Agus Sosiawan mengatakan, masalah lahan hingga kini belum diselesaikan oleh pemerintahan daerah setempat. Sebenarnya sebelum tanggal 25 Desember 2021 BPN Kabupaten Nagekeo seharusnya sudah menyelesaikan dokumen yang sudah divalidasi yang selanjutnya akan diserahkan ke lembaga yang berwenang untuk pembayaran pengadaan lahan masyarakat di Kabupaten tersebut.

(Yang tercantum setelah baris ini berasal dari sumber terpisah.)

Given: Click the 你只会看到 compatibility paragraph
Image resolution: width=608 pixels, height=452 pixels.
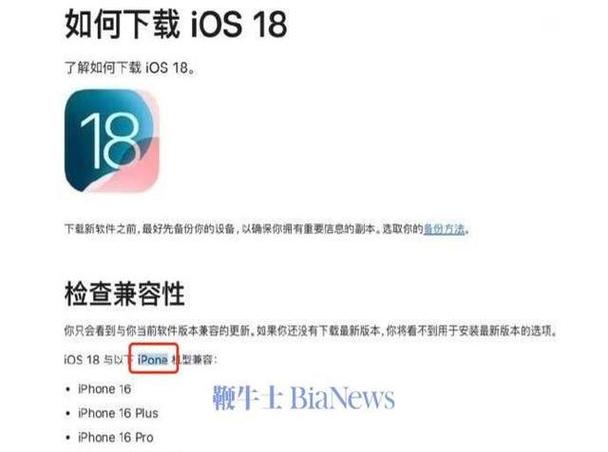Looking at the screenshot, I should (311, 331).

"Pembangunan bendungan Lambo masih sedikit karena kita masih berhadapan dengan kendala lahan. Informasi tentang telah diselesaikan pembayaran lahan warga masyarakat di akhir tahun 2021 sebenarnya bukan begitu. Tetapi masalah itu adalah antara tanggal 17 Desember sampai dengan tanggal 25 Desember 2021 proses penyelesaian dokumen pengadaan lahan diserahkan kepada Balai Sungai. Dengan harapan datanya sudah divalidasi," ulasnya tenang.

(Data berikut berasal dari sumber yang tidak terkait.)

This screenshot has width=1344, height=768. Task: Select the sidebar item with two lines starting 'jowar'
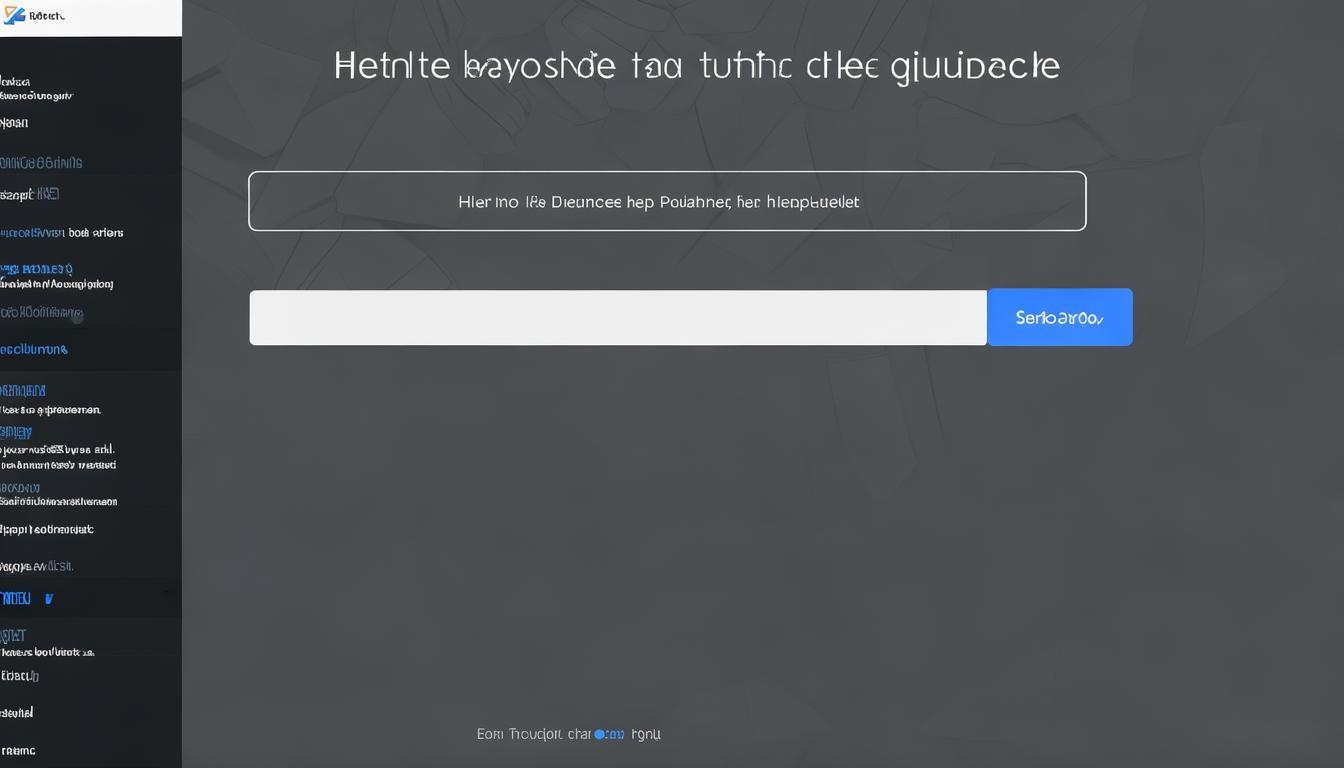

Agus Sosiawan membantah pengadaan lahan dan pembayaran ganti untung oleh Balai Wilayah Sungai. Tetapi ada lembaga tertentu yang berhak untuk menyikapi dan menyelesaikan pengadaan lahan bukan Balai Sungai. Karena fungsi Balai Sungai hanya sebagai pemakai lahan untuk membangun Bendungan tersebut dan tugas pengadaan dan penyelesaian lahan adalah BPN bersama pemerintah setempat.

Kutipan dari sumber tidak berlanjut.